In the last few days I watched the “trilogy” movies Atlas Shrugged, parts I, II and III. I put trilogy into parentheses because it’s not really a trilogy, but I am getting ahead of myself…

The trilogy is based on the novel by Ayn Rand of the same name. The novel is one of the longest written in the English language with 645,000 words and over 1,000 pages. I read the book in 2008 and wrote a review here. I gave it three stars. Atlas Shrugged is a book you cannot shrug off, and it leaves a mark on you, it alters your thinking, and it is just as relevant in the age of Trump as it ever was, or perhaps more so. Before I get into the movie review, therefore, here is my plug. Go and read Atlas Shrugged, it is worth it, and it will change the way you think about our society.
Browsing the movie offerings on Amazon Prime in pandemic stupor, I came across the Atlas Shrugged Trilogy:
Atlas Shrugged: Part I – came out in 2011.
Atlas Shrugged: Part II – The Strike – 2012
Atlas Shrugged: Part III – Who is John Galt? – 2014
I watched the first movie and it struck me that it was pretty poorly done and that it didn’t do the book justice at all. Also, it played in the “near future” of 2017 – which for 2011 is reasonably far away. I thought that didn’t work. Atlas Shrugged plays in the 1950s, it is about railroads, steel and rust-belt industries in general. They have telephones and railroads. Commercial air travel is still in its infancy. By placing the story into the age of smartphones, Apple, and Facebook, but still dealing with the subject matter of making a railroad work, just does not play very well. It would have been much more effective if the movie had played in the original time period, mid 20th century. It would have been more authentic.
Then I watched the second movie and I was completely jarred. All the actors of the main characters were completely different. Yes, Dagny, the protagonist, was still a young blonde woman. Her assistant, Eddie, was still a black man. But that’s where the similarities stopped. They didn’t even try. All the characters that played in Part I had roles in Part II, but all the actors were different.
Enter Part III. AGAIN all the actors changed. Every. One. Of. Them.
This was truly bizarre. It was hard to watch. The most jarring character changes were those for Ellis Wyatt and Francisco d’Anconia.
I am not even going to go into the story line here, since I won’t recommend you watch the movies, but I have to tell you something funny.

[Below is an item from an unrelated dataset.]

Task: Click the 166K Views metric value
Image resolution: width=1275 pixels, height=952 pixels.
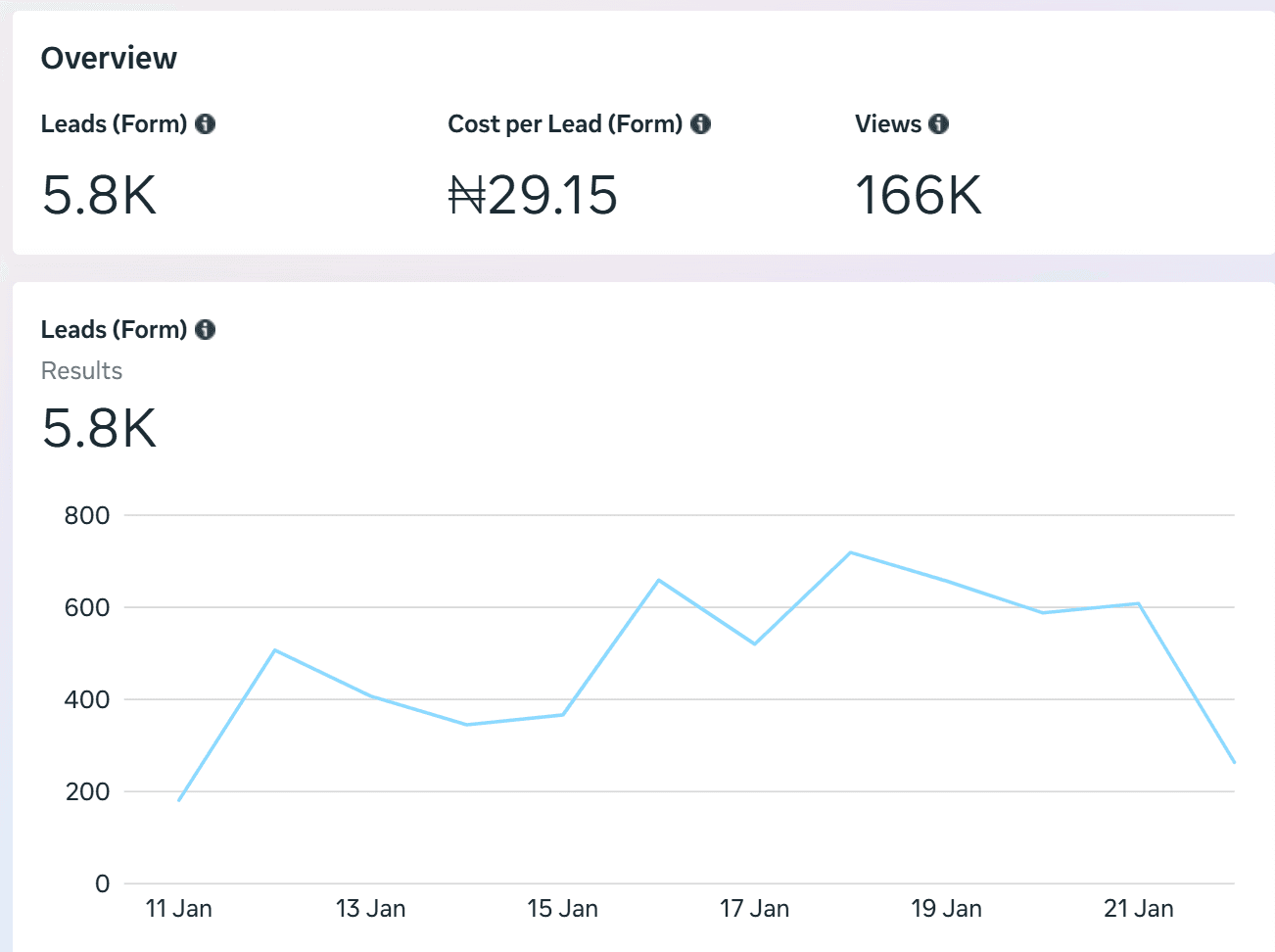Action: (x=919, y=196)
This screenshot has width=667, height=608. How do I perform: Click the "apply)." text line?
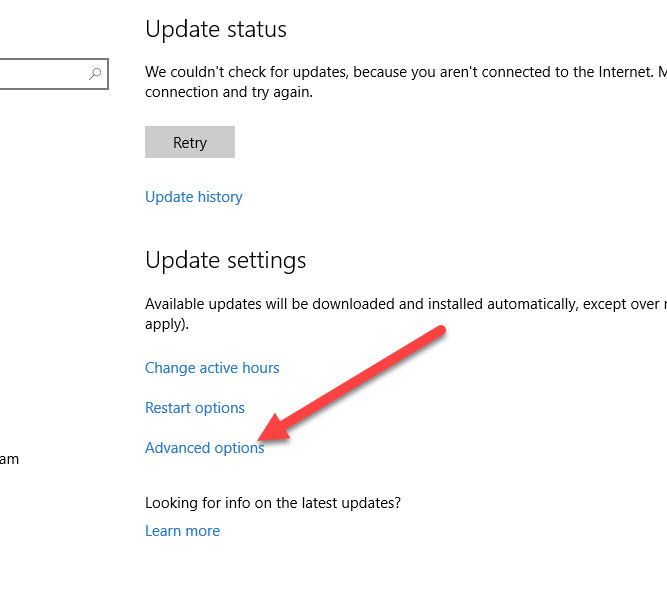tap(167, 324)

Today, via email, a good friend from high school asked me about a classmate, and he praised my memory of details from 45 years ago. What had gone completely obscure and murky for him were vivid images for me, completely clear. We remember what we choose is important for us, and we forget events and people that had no impact.
Memory is selective. I just experienced this now when I sat down to write this review about the trilogy. Since I remembered reading the book a long time ago, I did a search for the title and found it. But guess what else I found? This review I wrote in 2012 about, you guessed it, Atlas Shrugged: Part I. It was actually pretty good, and it’s a better review of the movie than this is. I encourage you to read it.
So – in 2020 – in pandemic boredom – I watched all three parts of Atlas Shrugged and absolutely had no recollection first of watching the movie, then of writing a pretty extensive review and coming pretty much to the same conclusion – don’t bother.
Atlas Shrugged, the movies, are so bad that you’ll likely forget you ever watched them in the first place.